Vins de l’offre du club

Carnuntum Sydhang 2016

2020 à 2028

Arômes typiques de Syrah avec des notes d’herbes aromatiques, de poivre noir et de fruits noirs. Avenant en bouche, ses tanins riches et sa vive acidité dansent sur la langue.
Mariage: excellent avec un gigot d’agneau cuit au four, un carré d’agneau grillé ou un couscous et de la ratatouille. Les plus audacieux saupoudreront leur ratatouille de ras el-hanout.

 

 

 

Carnuntum Prellenkirchen Ried Spitzerberg Blaufränkisch 2016

2022 à 2035

Varié et profond avec des notes de fleurs, de foin, de baies noires mûres et un soupçon de réglisse.

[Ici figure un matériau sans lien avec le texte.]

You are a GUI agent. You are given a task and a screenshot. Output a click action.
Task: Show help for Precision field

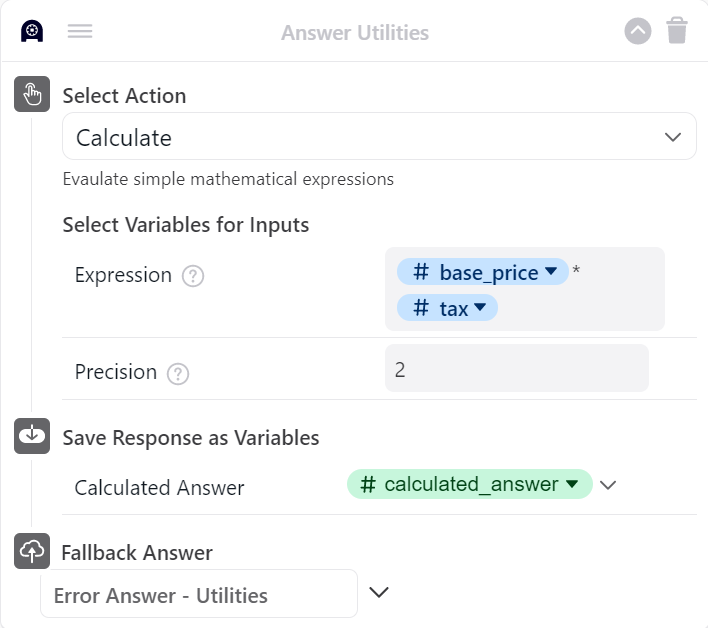pos(178,373)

Très élégant, un fruit précis en bouche, des tanins nobles, une acidité ferme et une finale quasi crayeuse.
Mariage: s’accorde avec une pièce de viande tendre, un émincé de veau ou un carpaccio de betteraves rouges et fromage de chèvre frais gratiné pour les végétariens.

 

 

 

Carnuntum Prellenkirchen Samt und Seide Blaufränkisch 2016

2020 à 2030

Parfums complexes de cerise mûre, de tabac et un soupçon de lard fumé, le tout souligné par de délicates herbes aromatiques. Equilibré en bouche, des tanins raffinés, des  notes de chocolat et une délicate acidité.
Mariage: ragoût de bœuf, côtelettes de sanglier ou magret de canard rosé. Un rien l’habille: essayer avec un généreux risotto aux champignons!